Entweder die [SIZE=+1]Quattron PT von Quamtum 300m, 0.309mm für 11,49 € oder 
die [/SIZE][SIZE=+1]Platinium Royal von Balzer 300m, 0,30mm für 10,89 €
[/SIZE]


----------



## this (23. April 2008)

*AW: Welche Angelschnur???*

Ich find die Platinum Royal von Balzer auch recht gut. Hab ich auf der Feeder drauf.


----------



## bazawe (23. April 2008)

*AW: Welche Angelschnur???*

Schließe mich @Franky an, die Super-Touch ist wirklich eine Topschnur noch dazu für den Preis.

Gruß bazawe


----------



## Franky (23. April 2008)

*AW: Welche Angelschnur???*

@ Bazawe:
Naja, eine Top-Schnur ist es wirklich nur im Preisvergleich.
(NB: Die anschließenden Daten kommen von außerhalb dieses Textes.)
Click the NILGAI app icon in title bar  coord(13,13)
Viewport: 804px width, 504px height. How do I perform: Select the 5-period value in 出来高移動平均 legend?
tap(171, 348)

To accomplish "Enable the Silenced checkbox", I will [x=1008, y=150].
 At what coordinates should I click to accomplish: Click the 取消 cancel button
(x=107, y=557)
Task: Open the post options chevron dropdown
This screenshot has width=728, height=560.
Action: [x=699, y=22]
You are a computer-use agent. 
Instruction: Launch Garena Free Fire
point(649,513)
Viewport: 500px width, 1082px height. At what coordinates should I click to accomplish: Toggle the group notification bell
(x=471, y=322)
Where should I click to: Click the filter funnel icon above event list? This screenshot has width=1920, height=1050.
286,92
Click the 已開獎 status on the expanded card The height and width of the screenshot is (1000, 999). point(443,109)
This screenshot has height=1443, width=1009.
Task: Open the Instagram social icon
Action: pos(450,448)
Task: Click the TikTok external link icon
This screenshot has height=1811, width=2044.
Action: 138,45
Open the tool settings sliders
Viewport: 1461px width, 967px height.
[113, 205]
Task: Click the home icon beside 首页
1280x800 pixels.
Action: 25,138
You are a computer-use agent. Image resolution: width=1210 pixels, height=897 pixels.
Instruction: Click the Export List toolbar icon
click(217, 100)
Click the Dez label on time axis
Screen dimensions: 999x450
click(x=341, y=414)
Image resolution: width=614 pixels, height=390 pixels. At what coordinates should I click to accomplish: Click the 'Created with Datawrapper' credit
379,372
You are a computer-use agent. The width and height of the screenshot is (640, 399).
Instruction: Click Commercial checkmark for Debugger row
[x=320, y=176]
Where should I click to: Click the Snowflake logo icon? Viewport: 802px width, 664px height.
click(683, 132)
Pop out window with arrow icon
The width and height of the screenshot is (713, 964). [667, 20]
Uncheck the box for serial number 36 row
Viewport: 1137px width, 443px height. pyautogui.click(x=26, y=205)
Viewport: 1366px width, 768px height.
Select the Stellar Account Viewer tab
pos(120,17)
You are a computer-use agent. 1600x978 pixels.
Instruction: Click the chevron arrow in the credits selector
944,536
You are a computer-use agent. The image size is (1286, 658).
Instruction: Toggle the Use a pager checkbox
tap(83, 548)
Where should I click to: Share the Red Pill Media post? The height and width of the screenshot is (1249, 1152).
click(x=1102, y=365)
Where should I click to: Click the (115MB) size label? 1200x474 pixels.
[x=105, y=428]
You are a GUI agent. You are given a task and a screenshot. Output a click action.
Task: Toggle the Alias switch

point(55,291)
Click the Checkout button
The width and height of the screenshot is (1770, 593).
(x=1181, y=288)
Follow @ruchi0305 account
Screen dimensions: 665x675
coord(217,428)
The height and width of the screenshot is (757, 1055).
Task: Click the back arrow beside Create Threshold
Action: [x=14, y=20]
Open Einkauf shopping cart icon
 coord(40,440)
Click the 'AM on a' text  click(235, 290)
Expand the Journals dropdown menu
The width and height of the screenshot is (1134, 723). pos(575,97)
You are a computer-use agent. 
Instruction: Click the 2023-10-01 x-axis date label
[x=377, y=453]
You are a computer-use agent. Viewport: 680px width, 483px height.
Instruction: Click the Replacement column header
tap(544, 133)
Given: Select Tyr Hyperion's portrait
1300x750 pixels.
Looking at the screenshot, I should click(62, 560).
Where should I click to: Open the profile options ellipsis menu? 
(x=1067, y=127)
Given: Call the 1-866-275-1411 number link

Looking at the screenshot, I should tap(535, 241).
Für mich selbst kommt die nur in Bereichen in Frage, wo die Überlebenschancen eher "niedrig" ausfallen und der Einsatz eher selten ist, wie z.B. beim Pilken in der Ostsee (0,35 mm) oder noch seltener beim Brandungsangeln (0,30 mm). Im Süßwasser habe ich ausschließlich andere Monos im Einsatz (Siglon V Premium und Magicsoft, Quattron PT, Platil Souverän, Stroft GTM).


----------



## Yoshi (23. April 2008)

*AW: Welche Angelschnur???*

Also auch wenn mich hier gleich einige zerreißen werden, aber ich habe mir mal zum Spaß bei Fressnapf (die haben ja mittlerweile auch eine Mini-Angelecke) die dort angebotene Billigschnur gekauft (500m für 2,99.-). Und was soll ich sagen, die Schnur hat mich total überrascht! Habe sie mir in 18er und 22er geholt, schon etliche Karpfen und andere Fische damit gefangen und bin voll zufrieden. Sie ähnelt der Technium von Shimano (ja,ja, gewagter Vergleich), ist jedoch nicht ganz so steif und von der Farbe her fast gleich.


----------



## BarbenMeister (23. April 2008)

*AW: Welche Angelschnur???*

Du kannst selbst mit der billigsten Schnur heute nichts mehr verkehrt machen. Ich selber fische seit Jahren intensiv mit "Billig-Schnüren" und bin voll zufrieden. Billige Schnüre haben den Vorteil, dass sie oft sehr geschmeidig sind. Teure Schüre sind meist sehr hart und nicht so abriebsfest.


----------



## Schwarzwusel (23. April 2008)

*AW: Welche Angelschnur???*

Moin !! Ich nehme auch nur noch Billigschnur aus dem Baumarkt... 500m 2,95 € ..und Probleme hab ich damit noch nie gehabt.... eine Saison halten die immer und dann werden sie halt gewechselt


----------



## BarbenMeister (24. April 2008)

*AW: Welche Angelschnur???*



Schwarzwusel schrieb:


> Moin !! Ich nehme auch nur noch Billigschnur aus dem Baumarkt... 500m 2,95 € ..und Probleme hab ich damit noch nie gehabt.... eine Saison halten die immer und dann werden sie halt gewechselt



Ich hoffe duch, dass das wenigstens Angelschnur ist und keine "Dekoschnur". Davon würde ich nämlich abraten. aber wo bekommt man im Baumarkt Angelschnur???


----------



## Schwarzwusel (24. April 2008)

*AW: Welche Angelschnur???*



BarbenMeister schrieb:


> aber wo bekommt man im Baumarkt Angelschnur???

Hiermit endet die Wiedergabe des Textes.